[Opening MATERIAL PROVIDED section]

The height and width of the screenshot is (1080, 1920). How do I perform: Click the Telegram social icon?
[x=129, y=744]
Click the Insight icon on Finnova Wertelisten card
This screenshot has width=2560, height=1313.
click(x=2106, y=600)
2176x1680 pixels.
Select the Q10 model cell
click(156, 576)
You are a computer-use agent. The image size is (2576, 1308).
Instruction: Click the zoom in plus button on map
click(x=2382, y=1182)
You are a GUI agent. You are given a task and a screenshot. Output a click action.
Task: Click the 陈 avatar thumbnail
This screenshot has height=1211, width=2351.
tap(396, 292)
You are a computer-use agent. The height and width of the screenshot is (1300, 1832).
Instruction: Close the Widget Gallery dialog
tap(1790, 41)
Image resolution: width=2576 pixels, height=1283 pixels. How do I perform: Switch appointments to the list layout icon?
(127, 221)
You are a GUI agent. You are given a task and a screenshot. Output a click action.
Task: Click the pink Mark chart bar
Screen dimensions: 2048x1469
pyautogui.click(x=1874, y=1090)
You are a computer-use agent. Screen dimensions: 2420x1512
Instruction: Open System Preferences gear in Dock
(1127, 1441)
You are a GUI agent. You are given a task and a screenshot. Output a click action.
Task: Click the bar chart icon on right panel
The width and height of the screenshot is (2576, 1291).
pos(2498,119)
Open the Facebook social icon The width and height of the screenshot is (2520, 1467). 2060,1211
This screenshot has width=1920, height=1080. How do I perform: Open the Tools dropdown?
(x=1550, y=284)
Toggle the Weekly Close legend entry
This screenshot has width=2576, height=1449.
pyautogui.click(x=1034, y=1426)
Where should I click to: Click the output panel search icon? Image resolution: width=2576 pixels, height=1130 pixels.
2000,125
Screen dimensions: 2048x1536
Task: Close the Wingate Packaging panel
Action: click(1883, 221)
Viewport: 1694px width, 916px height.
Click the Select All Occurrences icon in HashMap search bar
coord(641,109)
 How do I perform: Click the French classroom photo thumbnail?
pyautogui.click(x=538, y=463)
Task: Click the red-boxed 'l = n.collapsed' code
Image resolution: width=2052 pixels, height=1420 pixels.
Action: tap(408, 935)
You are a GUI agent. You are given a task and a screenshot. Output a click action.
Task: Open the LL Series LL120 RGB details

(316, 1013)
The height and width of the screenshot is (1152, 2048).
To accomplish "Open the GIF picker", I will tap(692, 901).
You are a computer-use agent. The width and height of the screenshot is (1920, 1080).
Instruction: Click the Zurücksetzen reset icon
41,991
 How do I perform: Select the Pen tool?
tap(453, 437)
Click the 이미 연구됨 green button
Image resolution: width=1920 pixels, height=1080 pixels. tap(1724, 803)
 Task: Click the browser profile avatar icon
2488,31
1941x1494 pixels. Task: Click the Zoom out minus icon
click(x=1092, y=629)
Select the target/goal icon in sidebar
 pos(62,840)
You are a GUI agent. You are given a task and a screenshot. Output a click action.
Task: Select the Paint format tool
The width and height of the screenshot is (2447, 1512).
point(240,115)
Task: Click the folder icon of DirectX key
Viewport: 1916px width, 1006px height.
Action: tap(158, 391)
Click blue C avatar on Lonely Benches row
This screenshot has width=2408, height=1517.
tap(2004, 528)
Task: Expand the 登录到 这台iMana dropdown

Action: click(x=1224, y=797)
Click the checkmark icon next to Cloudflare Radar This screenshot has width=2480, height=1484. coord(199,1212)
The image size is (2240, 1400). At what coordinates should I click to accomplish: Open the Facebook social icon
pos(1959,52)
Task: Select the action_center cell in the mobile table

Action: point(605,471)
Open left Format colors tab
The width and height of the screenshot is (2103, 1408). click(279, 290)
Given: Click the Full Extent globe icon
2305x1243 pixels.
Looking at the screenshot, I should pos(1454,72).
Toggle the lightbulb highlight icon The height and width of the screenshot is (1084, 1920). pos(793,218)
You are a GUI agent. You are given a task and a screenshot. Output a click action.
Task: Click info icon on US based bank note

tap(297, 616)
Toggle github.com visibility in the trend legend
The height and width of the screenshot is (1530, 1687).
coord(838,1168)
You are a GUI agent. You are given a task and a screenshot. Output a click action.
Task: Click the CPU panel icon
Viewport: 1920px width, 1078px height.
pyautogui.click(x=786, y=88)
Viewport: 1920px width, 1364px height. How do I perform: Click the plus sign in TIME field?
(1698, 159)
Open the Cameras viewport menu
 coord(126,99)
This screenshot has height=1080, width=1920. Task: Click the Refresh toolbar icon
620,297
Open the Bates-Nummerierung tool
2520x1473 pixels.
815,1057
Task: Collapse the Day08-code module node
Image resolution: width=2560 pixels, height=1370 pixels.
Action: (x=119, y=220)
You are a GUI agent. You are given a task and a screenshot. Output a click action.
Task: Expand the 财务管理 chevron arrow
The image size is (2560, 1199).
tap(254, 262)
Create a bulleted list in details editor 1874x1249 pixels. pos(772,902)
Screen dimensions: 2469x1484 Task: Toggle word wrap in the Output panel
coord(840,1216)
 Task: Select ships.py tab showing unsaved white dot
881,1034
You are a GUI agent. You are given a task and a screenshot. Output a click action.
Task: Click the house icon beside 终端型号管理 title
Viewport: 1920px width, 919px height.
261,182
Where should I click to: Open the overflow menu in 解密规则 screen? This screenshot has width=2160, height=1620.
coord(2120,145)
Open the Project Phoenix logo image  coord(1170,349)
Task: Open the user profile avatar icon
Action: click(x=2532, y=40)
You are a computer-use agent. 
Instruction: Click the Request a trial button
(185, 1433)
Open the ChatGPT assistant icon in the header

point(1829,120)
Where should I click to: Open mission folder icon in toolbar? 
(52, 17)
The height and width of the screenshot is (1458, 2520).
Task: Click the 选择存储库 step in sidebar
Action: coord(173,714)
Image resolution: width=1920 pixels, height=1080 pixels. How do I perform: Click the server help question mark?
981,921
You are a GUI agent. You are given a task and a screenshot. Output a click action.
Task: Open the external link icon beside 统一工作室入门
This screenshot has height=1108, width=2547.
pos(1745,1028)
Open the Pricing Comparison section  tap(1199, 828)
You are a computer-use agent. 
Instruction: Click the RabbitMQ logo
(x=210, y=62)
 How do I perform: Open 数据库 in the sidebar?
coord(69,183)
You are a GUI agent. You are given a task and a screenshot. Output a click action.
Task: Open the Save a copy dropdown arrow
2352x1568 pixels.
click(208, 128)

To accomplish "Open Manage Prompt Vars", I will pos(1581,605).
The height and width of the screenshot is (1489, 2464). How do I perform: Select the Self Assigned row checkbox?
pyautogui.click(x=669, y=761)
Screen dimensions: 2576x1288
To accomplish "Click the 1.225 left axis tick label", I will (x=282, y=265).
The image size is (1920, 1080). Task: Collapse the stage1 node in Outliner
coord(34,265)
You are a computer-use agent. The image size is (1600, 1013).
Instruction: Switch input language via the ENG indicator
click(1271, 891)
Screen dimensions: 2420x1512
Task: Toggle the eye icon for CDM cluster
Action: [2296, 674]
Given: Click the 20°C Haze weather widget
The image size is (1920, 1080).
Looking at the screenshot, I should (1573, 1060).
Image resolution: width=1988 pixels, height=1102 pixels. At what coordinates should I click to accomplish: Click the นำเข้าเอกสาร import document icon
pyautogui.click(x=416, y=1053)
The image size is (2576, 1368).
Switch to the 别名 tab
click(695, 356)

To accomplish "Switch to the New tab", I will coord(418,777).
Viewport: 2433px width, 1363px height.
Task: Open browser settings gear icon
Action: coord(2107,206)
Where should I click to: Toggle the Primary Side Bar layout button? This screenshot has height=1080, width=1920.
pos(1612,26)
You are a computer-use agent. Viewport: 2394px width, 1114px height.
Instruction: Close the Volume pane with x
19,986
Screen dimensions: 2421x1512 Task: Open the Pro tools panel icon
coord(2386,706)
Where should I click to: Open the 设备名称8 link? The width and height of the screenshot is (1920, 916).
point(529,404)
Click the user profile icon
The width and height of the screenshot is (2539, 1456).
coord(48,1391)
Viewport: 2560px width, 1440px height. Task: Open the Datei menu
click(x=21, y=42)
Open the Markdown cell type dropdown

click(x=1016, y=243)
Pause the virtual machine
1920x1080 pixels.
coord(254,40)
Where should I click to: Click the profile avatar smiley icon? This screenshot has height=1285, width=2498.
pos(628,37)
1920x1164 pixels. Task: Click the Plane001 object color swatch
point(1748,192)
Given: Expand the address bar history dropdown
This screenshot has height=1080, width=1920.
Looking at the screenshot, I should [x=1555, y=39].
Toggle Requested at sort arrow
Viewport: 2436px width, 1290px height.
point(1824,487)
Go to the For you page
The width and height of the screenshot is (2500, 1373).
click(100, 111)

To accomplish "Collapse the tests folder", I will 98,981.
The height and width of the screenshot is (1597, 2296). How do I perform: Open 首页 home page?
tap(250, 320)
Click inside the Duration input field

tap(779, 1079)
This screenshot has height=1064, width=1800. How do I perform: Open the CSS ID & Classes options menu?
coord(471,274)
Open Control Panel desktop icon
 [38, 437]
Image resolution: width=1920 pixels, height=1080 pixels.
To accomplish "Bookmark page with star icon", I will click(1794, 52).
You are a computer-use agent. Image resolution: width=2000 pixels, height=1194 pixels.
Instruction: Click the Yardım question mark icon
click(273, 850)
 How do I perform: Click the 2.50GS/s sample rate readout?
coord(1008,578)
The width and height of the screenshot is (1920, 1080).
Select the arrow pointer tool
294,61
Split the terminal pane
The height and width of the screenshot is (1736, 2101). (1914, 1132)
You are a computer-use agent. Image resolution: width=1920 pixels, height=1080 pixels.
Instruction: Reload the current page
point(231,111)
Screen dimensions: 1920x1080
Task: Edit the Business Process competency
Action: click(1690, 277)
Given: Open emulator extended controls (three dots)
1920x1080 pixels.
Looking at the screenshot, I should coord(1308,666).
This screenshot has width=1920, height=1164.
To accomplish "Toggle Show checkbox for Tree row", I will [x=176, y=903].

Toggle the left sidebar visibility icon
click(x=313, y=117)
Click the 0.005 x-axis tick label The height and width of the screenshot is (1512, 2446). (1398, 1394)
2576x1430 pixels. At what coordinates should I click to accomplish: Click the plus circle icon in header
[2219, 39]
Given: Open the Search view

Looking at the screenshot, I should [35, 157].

[Closing MATERIAL PROVIDED section]

## YOUR OBJECTIVE
Restate the data word for word. Begin at its first line, end at the line that contains "Task: Click the pink Mark chart bar", and include both.

## TASK RESPONSE
The height and width of the screenshot is (1080, 1920). How do I perform: Click the Telegram social icon?
[x=129, y=744]
Click the Insight icon on Finnova Wertelisten card
This screenshot has width=2560, height=1313.
click(x=2106, y=600)
2176x1680 pixels.
Select the Q10 model cell
click(156, 576)
You are a computer-use agent. The image size is (2576, 1308).
Instruction: Click the zoom in plus button on map
click(x=2382, y=1182)
You are a GUI agent. You are given a task and a screenshot. Output a click action.
Task: Click the 陈 avatar thumbnail
This screenshot has height=1211, width=2351.
tap(396, 292)
You are a computer-use agent. The height and width of the screenshot is (1300, 1832).
Instruction: Close the Widget Gallery dialog
tap(1790, 41)
Image resolution: width=2576 pixels, height=1283 pixels. How do I perform: Switch appointments to the list layout icon?
(127, 221)
You are a GUI agent. You are given a task and a screenshot. Output a click action.
Task: Click the pink Mark chart bar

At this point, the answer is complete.